Supplied information:
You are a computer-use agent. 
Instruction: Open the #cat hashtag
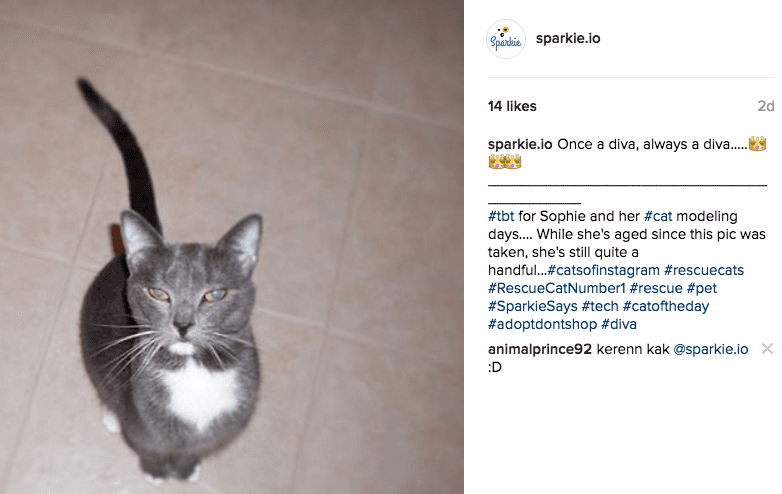[658, 216]
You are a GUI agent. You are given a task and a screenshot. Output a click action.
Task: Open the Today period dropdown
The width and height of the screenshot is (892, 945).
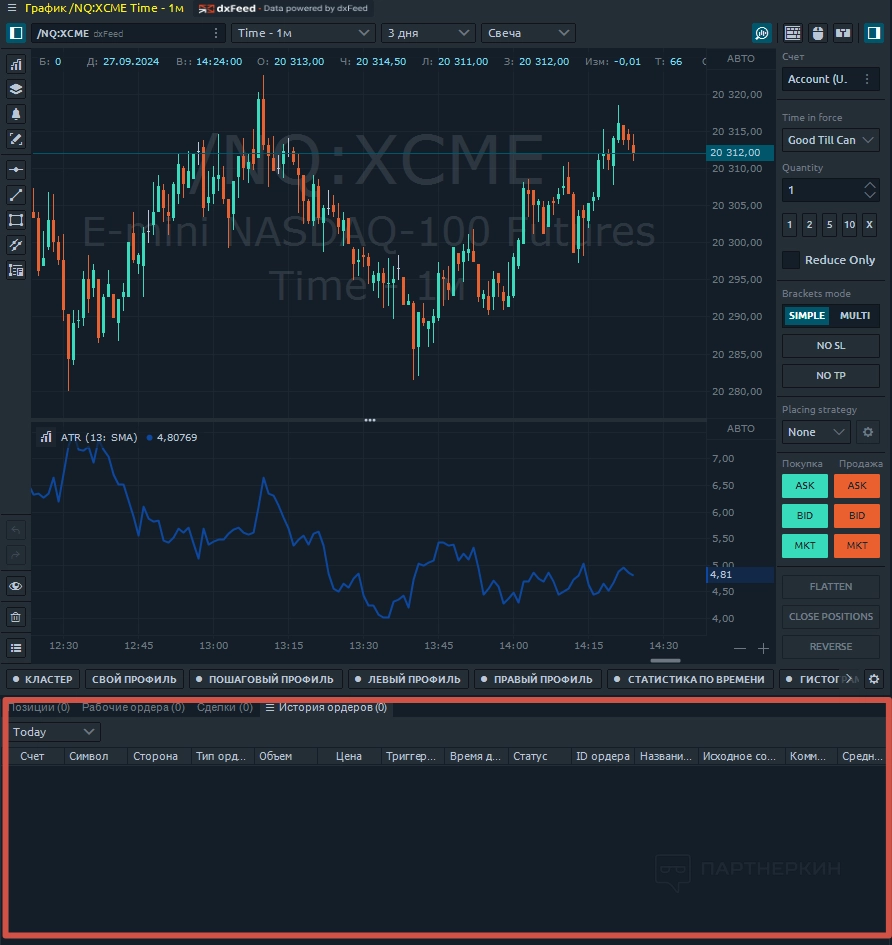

What to produce: Extract the full listing exactly, with the pictures left out.

Exercise solution:
You are a computer-use agent. 
Instruction: Open the #cat hashtag
[658, 216]
You are a GUI agent. You are given a task and a screenshot. Output a click action.
Task: Open the Today period dropdown
The width and height of the screenshot is (892, 945).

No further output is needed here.